Dive Brief:
- That change in higher ed IT is constant and a given, but that doesn't make it any less rocky at times — and Ed Tech: Focus on Higher Ed offers two tips to ensure leaders successfully guide their teams through any transition.
- Keeping people at the center of a change strategy can ease the process, and University of California, Santa Barbara, Division of Student Affairs Associate CIO Joe Sabado suggests seeking out those willing to embrace change and take advantage of organizational social networks, especially when it comes to getting social influencers in your organization to spread positive word about the change.
- Additionally, ensuring the process is managed from start to finish can ensure all potential stakeholders who might be impacted by the change are accounted for, keeping in mind the broader benefits for the campus community and the impact even small steps can have.
Dive Insight:
Despite the constant nature of IT change in higher ed, the space is often seen as notoriously slow to adapt overall.
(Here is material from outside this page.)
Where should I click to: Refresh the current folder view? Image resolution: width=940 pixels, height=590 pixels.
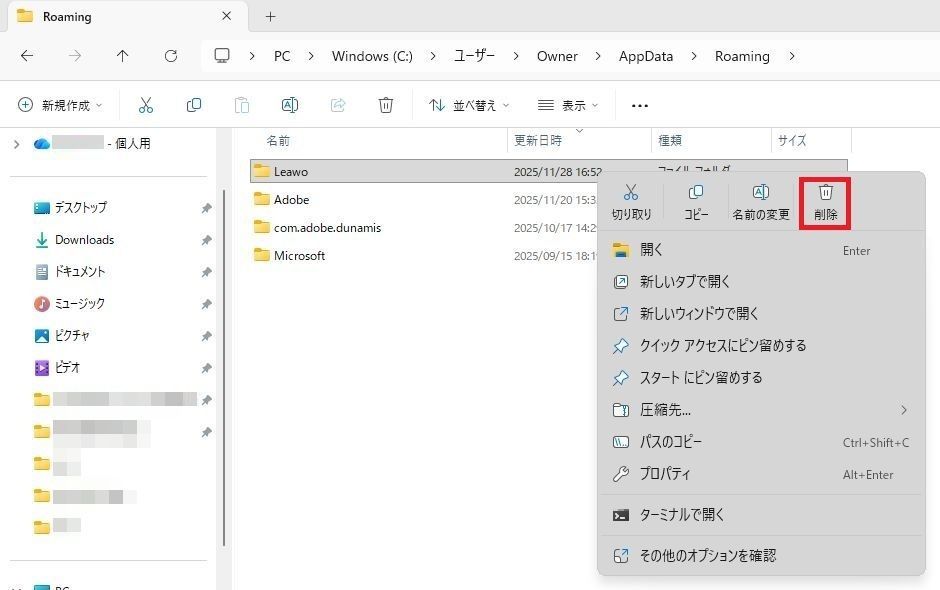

For college and university CIOs, that presents another layer of complexity to the job.
Those leading higher ed IT teams must forge relationships across the C-suite to ensure the business case is made for expenses like modernizing legacy systems, communicate openly with and educate the campus community around preventing evolving cyberthreats from compromising their networks, and manage bandwidth on those networks, as the number of new devices trying to connect to them grows.
Beyond their own teams, CIOs can look to offering their expertise in the classroom to build connections with faculty and better awareness of their concerns and experiences. And on their own teams, they have the benefit that many in higher ed IT chose their profession because they valued the mission, making it easier to build common bonds — which can also be strengthened across institutions via the willingness many college and university IT leaders have to share advice and best practices with peers on social networks, email or face-to-face at conferences like Educause.